Pituitary gland function is regulated by the activity of various transcription factors that control cell fate decisions leading to cellular differentiation and hormone production. FOXO1 is necessary for normal somatotrope differentiation and function. Recent in vivo data implicate FOXO1 in the regulation of genes important for somatotrope differentiation including Gh1, Neurod4, and Pou1f1. In the current study, the somatotrope-like cell line GH3 was treated with a FOXO1 inhibitor, resulting in significant reduction in Neurod4 and Gh1 expression. Consistent with these findings, CRISPR/Cas9-mediated deletion of Foxo1 in GH3 cells significantly reduced expression of Gh1 and Neurod4. Chromatin immunoprecipitation sequencing identifies novel FOXO1 binding sites associated with the Neurod4, Gh1, and Pou1f1 genes. The FOXO1 binding site in the Neurod4 gene exhibits enhancer activity in somatotrope-like cells but not in gonadotrope-like cells. These data strongly suggest FOXO1 directly contributes to the transcriptional control of genes important for somatotrope differentiation.
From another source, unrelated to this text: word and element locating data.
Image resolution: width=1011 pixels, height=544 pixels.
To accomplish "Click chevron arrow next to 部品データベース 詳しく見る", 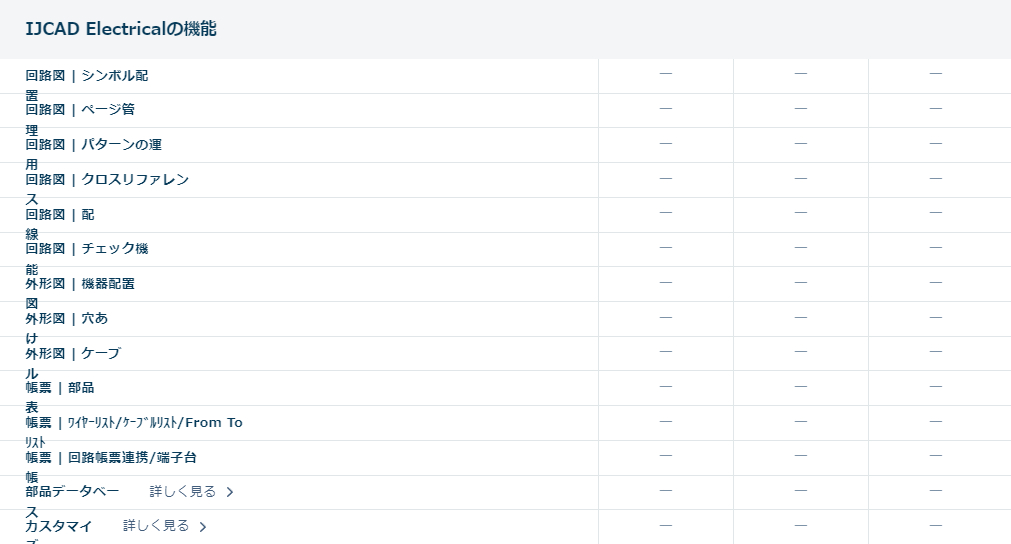I will pos(230,492).
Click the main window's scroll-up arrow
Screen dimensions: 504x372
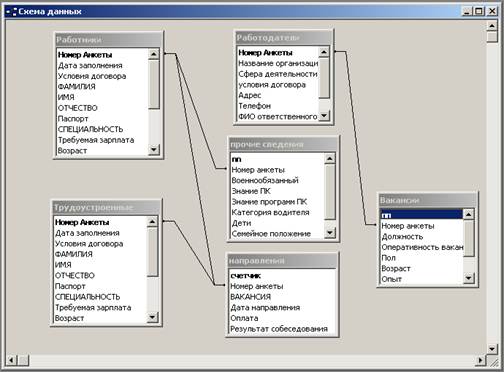(492, 26)
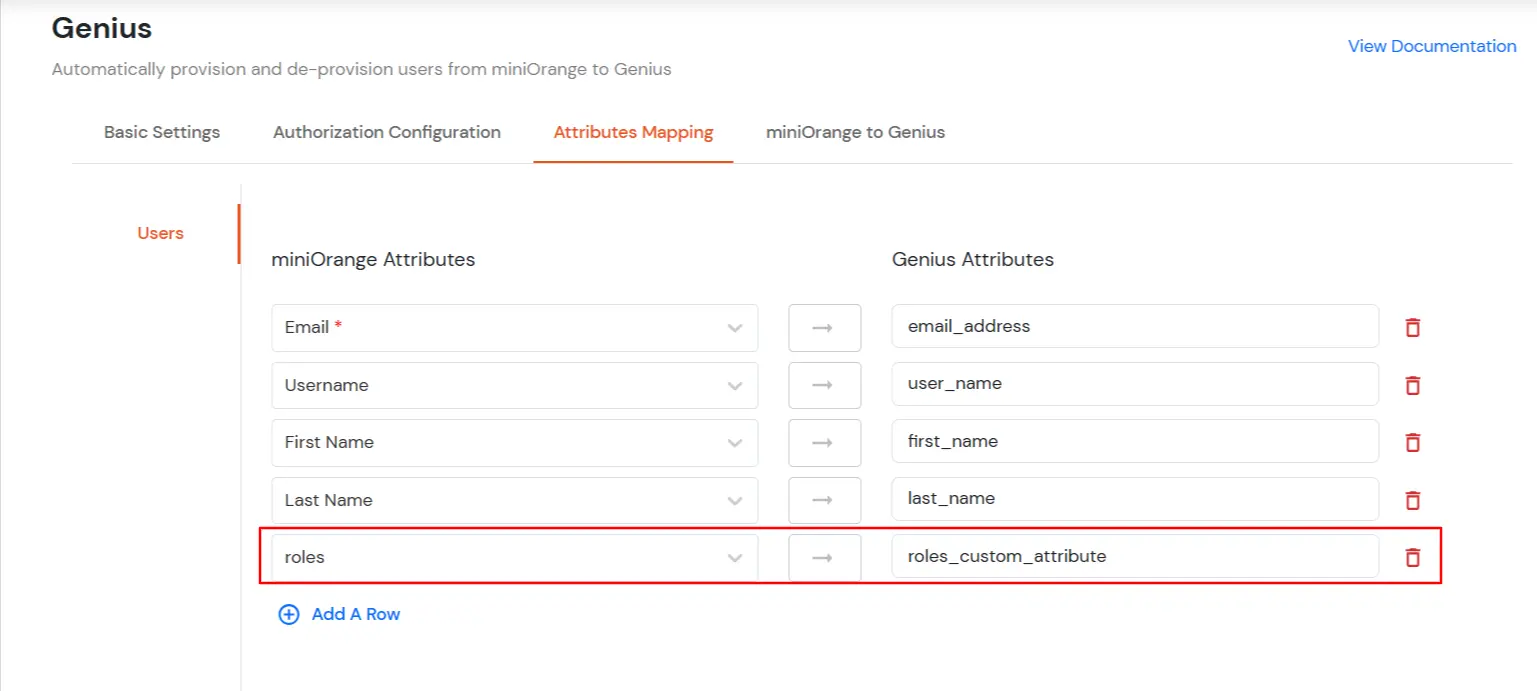Image resolution: width=1537 pixels, height=691 pixels.
Task: Expand the Username attribute dropdown
Action: point(514,385)
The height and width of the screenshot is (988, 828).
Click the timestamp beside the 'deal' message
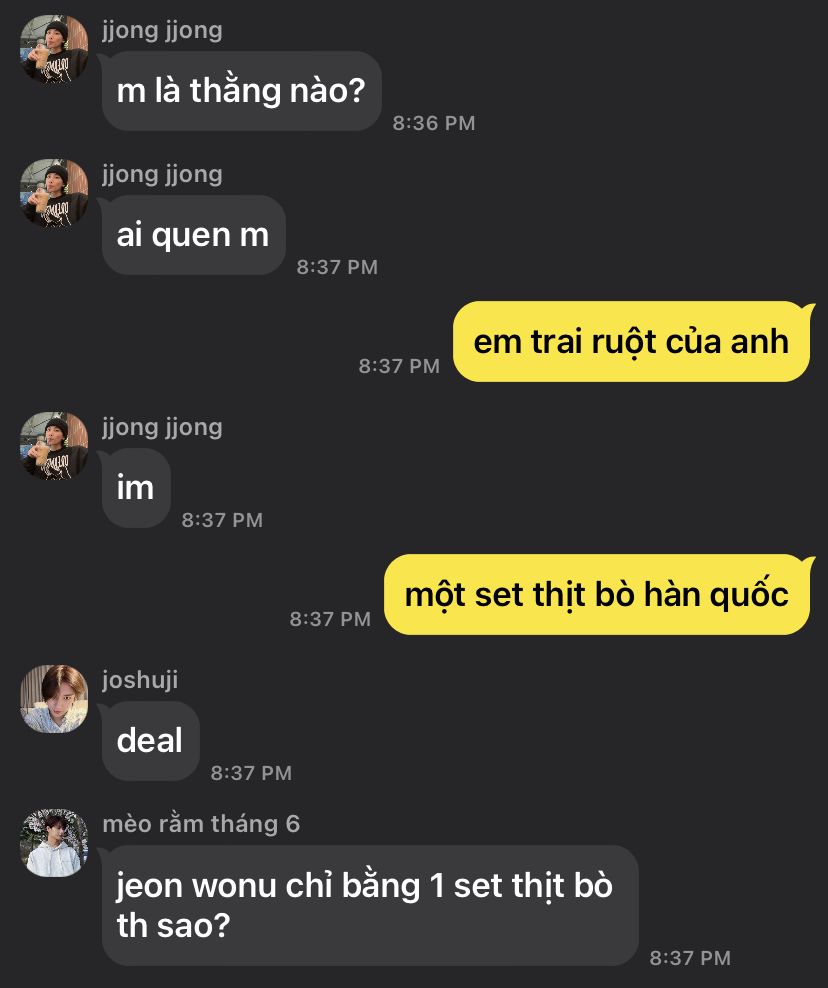click(251, 773)
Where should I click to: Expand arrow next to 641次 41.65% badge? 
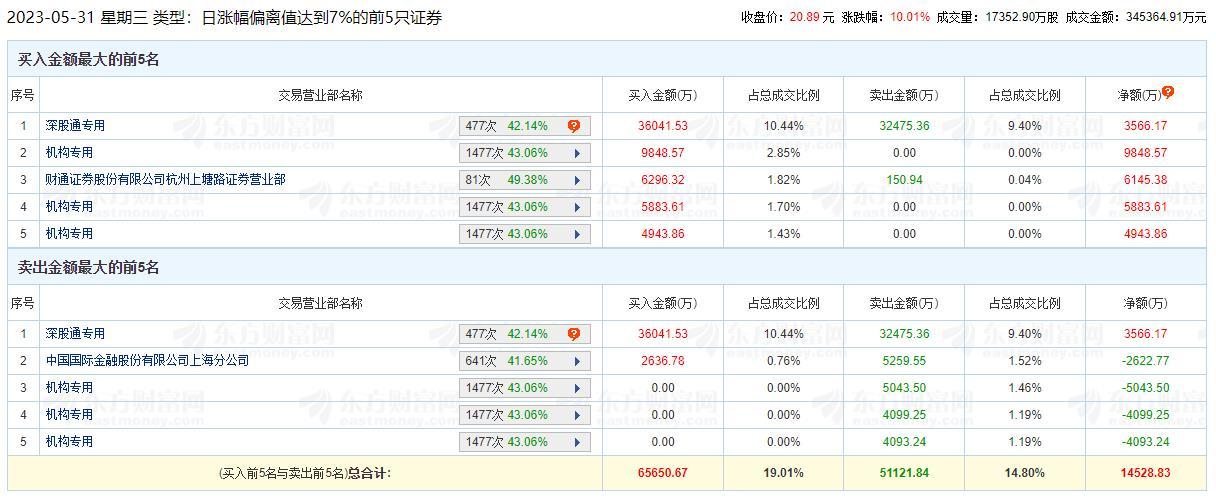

垂体功能受各种转录因子的活性调节，这些转录因子控制细胞命运决定，从而导致细胞分化和激素产生。FOXO1 对于正常生长激素的分化和功能是必需的。最近的体内数据表明 FOXO1 参与调节对生长激素分化重要的基因，包括Gh1、Neurod4和Pou1f1 。在当前的研究中，用 FOXO1 抑制剂处理生长激素样细胞系 GH3，导致Neurod4和Gh1表达显着减少。与这些发现一致，GH3 细胞中 CRISPR/Cas9 介导的Foxo1缺失显着降低了Gh1和Neurod4的表达。染色质免疫沉淀测序鉴定了与Neurod4、Gh1和Pou1f1基因相关的新 FOXO1 结合位点。Neurod4基因中的 FOXO1 结合位点在生长激素样细胞中表现出增强子活性，但在促性腺激素样细胞中则不然。这些数据强烈表明 FOXO1 直接有助于生长激素分化重要基因的转录控制。